On the other hand, we carry out the paired t-test over the set of estimated ROIs to make clear which areas contribute the most to differentiate between the different conditions, namely, faces and scrambled faces. For the sake of generalization, we also merge the obtained sets of ROI for both considered paradigms. As a result, the most discriminating areas are identified in the occipitotemporal brain (see Figs. 4 and 5). Meanwhile, this area has been reported to be related to the structural encoding of faces [12]. In this regard, MSP is the mapping technique that shows the most powerful and localized activity in the occipitotemporal area, favoring the interpretation of the assessed connectivity measures.

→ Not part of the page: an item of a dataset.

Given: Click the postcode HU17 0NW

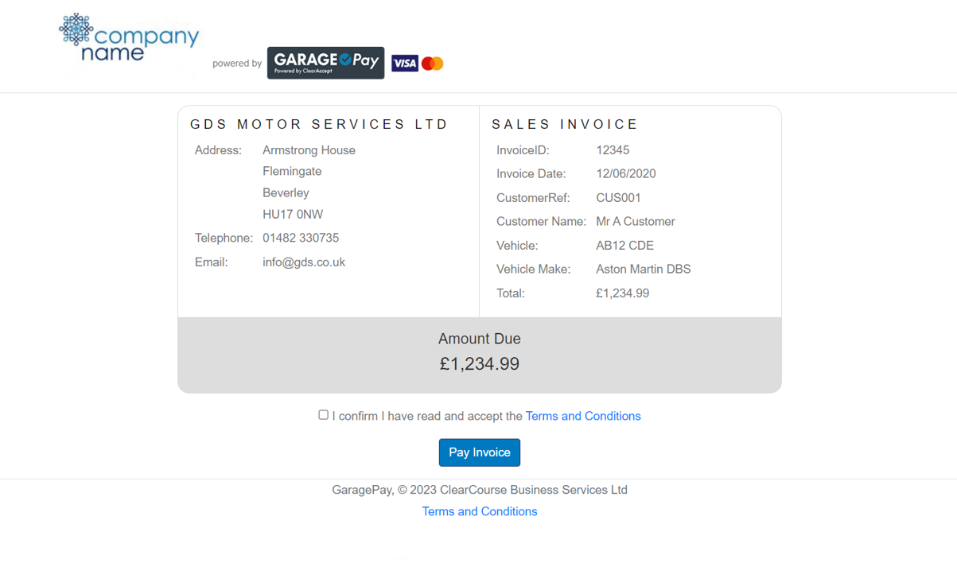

4 Discussion and Concluding Remarks

We have investigated the influence of EEG source reconstruction for brain connectivity analysis, according to the following steps:

  1. 1.

    Selection of brain mapping method, contrasting LORETA, BMF and MSP

  2. 2.

    ROI selection based on the estimated maps of neural activity

  3. 3.

    We apply two connectivity measures: Kullback-Leibler divergence and Coherence

The main aspect concerns the selected brain mapping method for imaging EEG activity. The first tested method of brain mapping was LORETA has a relatively low spatial resolution because the localization is preserved with a certain amount of dispersion [13].Therefore, the estimated brain activity is more blurred, producing broad zones of neural activity. On the other hand, the use of BMF improves identification of the source signals from electroencephalographic measurements [1], nevertheless, BMF tends to estimate several spurious activated areas, misleading the connectivity analysis. This effect appears to be directly related to the estimation complexity of the source covariance matrix [12].

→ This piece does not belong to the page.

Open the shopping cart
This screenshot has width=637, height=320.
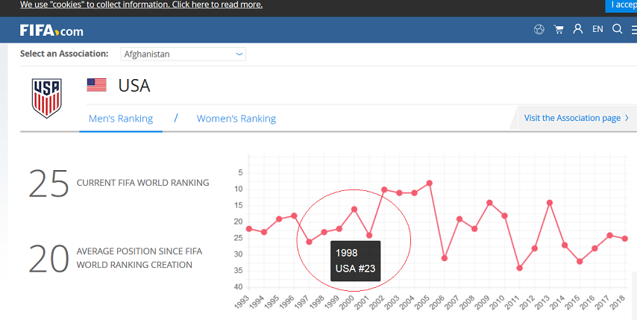559,30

On the other hand, MSP allows to perform source activity reconstruction so that we obtain more precise regions of activation. Furthermore, due to the low spatial resolution, LORETA algorithm often locates erroneous regions with activity, where powerful common sources should not be present. Therefore, although LORETA has been widely used in the last years to reconstruct brain activity, its confidence of estimated areas of activation may be not enough [7]. From obtained results validating on simulated and real-world recordings, MSP-based estimation of ROI time courses allows improving the connectivity accuracy regardless the used measure for all tested values of SNR. Furthermore, MSP allows estimating ROIs centered at locations related to the experimental task at hand (i.e., face perception). Thus, the estimated energy has greater activity in the visual cortex (Occipital Lobe) and the somatosensory area for either testing paradigm (faces or scrambled faces). This result totally matches the accepted physiological interpretation about visual stimulation.

Generally speaking, a challenging issue relating to brain connectivity analysis is how to identify ROI sets (obtained from the brain mapping method) precisely, at very short temporal scales; this dilemma remains common for all cognitive tasks [9] and for the study of the brain pathologies [2, 16]. We have used an approach to select regions of interest ROI similar to [12], in order to ensure that the selected regions of interest have been the ones that have had the most energy and best describe the behavior of brain states. As a result, the introduced ROI sets enhance the performed detection accuracy. Another aspect of consideration is the involved measure of connectivity analysis. Here, we compare both Kullback-Liebler divergence and Coherence measures that provide similar behaviors as already had been reported in the literature [8]. Nevertheless, the used EEG source estimation method clearly influences the assessed connectivity. For instance, a poor source reconstruction may lead the incorrect selection of ROIs for separating responses to different stimulus. As a result, the source estimation method must be chosen carefully in all studies conducted in brain connectivity. As future work, authors plan to test the introduced approach over diverse paradigms, clustering, and connectivity measures. Furthermore, an online extension of the brain connectivity analysis can be proposed to include the temporal variations of the inter-channel relationships directly.